Die Anti-Viren-Spezialisten von Sophos zählten in den ersten sechs Monaten des laufenden Jahres 4677 neue Viren, Würmer und Trojaner. Allerdings ist ihre Lebenserwartung im Internet recht kurz, sie verschwinden so schnell, wie sie gekommen sind. Nur eine geringe Anzahl von Schadprogrammen stellen eine wirkliche Gefahr dar. Diese sind aber so erfolgreich, dass weltweit in kurzer Zeit Millionen von PCs befallen und infiziert werden können.

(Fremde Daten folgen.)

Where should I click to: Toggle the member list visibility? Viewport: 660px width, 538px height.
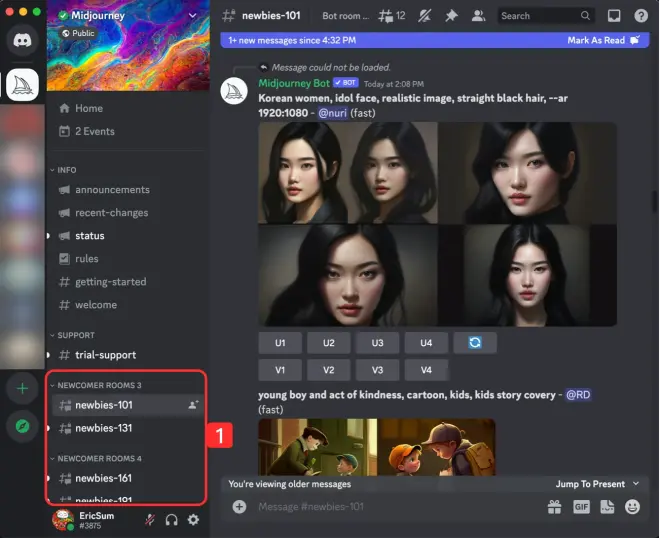click(x=479, y=16)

Man unterscheidet drei Strategien: Viren können sich mit Hilfe eines Wirtsprogramms selbst reproduzieren, daher auch die Analogie zu ihren biologischen Namesvettern. Trojaner sind Programme, die neben der eigentlichen Funktion weitere, für den User nicht erkennbare Nebenfunktionen ausüben. Ähnlich wie Viren, können sich Würmer ebenfalls reproduzieren, benutzen dazu allerdings kein Wirtsprogramm.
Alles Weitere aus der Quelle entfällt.